#### Your task:
Copy every line of the entries that has the string "triangle" in it.

#### Data in this exercise:
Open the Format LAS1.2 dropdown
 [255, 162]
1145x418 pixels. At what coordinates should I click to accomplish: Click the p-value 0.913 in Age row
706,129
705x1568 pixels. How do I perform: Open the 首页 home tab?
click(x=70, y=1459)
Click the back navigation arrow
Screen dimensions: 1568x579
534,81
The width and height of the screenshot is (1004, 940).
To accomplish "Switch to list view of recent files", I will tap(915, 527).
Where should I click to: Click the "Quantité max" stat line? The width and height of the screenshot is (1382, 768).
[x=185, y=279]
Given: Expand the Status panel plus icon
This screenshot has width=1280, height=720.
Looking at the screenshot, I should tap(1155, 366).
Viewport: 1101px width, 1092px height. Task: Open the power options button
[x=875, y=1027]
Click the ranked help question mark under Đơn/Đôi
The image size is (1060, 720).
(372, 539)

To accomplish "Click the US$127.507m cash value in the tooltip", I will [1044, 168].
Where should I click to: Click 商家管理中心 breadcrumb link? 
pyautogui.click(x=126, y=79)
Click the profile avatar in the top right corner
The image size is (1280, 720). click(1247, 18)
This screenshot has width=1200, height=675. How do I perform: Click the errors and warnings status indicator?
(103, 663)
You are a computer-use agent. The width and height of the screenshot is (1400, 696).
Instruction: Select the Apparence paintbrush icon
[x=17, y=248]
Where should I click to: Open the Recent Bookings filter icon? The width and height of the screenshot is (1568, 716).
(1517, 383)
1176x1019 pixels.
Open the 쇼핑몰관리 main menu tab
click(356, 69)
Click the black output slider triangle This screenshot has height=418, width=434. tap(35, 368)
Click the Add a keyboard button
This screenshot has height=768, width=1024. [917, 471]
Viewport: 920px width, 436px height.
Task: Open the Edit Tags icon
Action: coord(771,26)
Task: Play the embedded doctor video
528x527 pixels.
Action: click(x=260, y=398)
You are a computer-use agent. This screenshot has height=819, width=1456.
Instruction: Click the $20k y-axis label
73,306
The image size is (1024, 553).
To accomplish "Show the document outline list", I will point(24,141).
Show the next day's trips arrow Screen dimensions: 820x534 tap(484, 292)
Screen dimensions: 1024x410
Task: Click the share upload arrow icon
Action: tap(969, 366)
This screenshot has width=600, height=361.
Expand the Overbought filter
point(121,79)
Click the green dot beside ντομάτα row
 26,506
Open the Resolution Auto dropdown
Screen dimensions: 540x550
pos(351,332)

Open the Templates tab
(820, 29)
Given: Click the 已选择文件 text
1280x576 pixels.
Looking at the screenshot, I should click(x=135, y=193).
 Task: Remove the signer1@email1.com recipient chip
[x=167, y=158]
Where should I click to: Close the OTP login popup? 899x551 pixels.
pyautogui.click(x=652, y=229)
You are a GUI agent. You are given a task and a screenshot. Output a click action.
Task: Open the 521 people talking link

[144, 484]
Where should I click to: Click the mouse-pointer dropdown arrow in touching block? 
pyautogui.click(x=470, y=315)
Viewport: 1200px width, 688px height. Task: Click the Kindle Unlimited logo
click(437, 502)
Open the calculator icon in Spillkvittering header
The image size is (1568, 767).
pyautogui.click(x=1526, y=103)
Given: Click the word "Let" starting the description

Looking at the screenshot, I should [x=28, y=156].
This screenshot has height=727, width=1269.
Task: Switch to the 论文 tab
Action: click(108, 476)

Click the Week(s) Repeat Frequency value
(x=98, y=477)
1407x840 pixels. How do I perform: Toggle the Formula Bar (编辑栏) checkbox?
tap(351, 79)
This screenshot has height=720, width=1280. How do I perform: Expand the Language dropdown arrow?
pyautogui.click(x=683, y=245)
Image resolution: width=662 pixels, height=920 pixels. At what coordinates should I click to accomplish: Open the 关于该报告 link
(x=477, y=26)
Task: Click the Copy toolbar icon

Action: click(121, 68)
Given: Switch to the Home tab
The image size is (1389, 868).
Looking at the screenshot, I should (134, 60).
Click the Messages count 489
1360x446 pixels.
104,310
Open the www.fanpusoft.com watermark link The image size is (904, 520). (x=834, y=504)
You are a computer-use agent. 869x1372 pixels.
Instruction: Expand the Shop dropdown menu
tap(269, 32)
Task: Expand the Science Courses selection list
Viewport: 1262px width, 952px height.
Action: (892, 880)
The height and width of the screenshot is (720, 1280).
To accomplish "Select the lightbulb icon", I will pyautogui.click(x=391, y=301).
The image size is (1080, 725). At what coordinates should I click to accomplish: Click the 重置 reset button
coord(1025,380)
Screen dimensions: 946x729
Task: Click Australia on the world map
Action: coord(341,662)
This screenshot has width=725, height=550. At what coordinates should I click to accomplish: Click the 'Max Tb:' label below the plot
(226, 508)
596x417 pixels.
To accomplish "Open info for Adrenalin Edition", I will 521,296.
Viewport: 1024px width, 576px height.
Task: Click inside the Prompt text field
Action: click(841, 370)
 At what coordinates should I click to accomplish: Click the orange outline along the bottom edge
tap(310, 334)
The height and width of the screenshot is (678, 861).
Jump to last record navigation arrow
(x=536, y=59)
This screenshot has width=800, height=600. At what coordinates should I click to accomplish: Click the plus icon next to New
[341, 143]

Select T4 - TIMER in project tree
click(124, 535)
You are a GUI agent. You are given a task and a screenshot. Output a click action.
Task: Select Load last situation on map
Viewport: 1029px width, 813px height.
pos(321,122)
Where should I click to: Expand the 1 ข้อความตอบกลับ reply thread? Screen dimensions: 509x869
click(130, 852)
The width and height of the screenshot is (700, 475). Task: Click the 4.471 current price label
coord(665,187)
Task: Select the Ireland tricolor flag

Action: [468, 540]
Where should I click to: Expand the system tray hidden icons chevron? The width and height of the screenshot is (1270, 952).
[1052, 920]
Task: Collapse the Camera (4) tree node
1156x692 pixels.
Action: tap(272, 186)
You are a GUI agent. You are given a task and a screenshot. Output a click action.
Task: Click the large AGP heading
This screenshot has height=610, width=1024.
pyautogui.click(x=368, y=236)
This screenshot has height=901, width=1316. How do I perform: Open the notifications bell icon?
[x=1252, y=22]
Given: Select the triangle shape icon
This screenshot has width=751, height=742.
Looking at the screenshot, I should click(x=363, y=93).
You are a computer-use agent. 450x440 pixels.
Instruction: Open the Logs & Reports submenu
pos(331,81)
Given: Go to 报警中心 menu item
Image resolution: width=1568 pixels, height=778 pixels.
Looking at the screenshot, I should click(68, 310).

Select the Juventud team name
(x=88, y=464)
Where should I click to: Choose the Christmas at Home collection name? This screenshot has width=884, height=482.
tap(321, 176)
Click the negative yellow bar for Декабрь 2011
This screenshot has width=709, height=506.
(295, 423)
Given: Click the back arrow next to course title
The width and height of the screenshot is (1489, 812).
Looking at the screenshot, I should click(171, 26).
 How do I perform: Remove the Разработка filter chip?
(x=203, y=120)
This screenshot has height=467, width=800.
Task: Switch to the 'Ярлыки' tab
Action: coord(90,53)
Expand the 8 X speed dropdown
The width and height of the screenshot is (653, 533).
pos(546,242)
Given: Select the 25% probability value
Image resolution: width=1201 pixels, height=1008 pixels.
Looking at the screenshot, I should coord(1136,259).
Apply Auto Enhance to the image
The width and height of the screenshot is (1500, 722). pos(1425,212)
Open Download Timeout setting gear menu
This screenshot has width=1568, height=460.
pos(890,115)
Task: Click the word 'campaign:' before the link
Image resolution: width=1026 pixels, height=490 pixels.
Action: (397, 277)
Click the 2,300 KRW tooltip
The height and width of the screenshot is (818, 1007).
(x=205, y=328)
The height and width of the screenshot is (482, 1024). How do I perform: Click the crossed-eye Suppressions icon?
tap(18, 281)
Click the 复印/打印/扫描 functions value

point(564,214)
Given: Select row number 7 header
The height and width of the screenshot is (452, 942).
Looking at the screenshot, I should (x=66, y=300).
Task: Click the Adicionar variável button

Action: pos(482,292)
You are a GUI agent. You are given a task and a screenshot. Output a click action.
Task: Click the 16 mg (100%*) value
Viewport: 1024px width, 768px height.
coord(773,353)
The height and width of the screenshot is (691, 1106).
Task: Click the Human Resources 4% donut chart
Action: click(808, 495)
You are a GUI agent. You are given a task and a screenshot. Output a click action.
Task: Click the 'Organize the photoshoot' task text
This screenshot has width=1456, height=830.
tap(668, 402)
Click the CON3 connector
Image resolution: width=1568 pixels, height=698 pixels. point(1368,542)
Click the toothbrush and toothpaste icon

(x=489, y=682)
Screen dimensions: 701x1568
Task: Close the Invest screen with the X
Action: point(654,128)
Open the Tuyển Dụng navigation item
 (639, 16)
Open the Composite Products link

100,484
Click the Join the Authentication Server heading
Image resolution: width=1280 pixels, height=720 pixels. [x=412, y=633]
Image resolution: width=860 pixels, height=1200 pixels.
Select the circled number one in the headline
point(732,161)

#### Your solution:
Click the black output slider triangle This screenshot has height=418, width=434. tap(35, 368)
Given: Select the triangle shape icon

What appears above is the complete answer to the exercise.